** Opening Data supplied block **
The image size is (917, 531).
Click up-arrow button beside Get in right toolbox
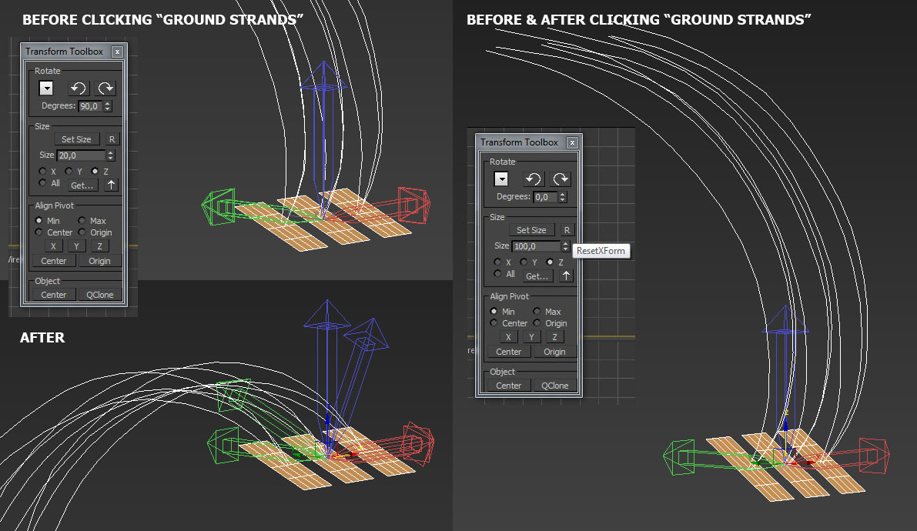tap(567, 276)
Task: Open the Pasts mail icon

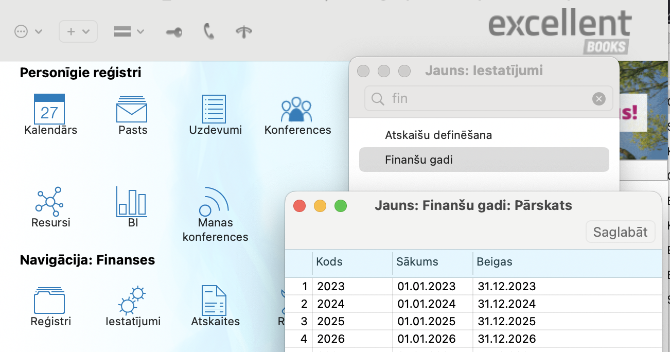Action: pyautogui.click(x=132, y=109)
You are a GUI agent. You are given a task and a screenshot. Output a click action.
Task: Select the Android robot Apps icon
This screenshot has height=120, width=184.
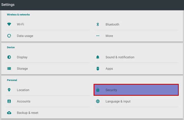pyautogui.click(x=98, y=69)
** Closing Data supplied block **
Every line from the one that holds "You are a GUI" to the last line of the records above goes into the answer, exactly as written; nothing else does, and no picture does either.

You are a GUI agent. You are given a task and a screenshot. Output a click action.
Task: Select the Android robot Apps icon
This screenshot has height=120, width=184.
pyautogui.click(x=98, y=69)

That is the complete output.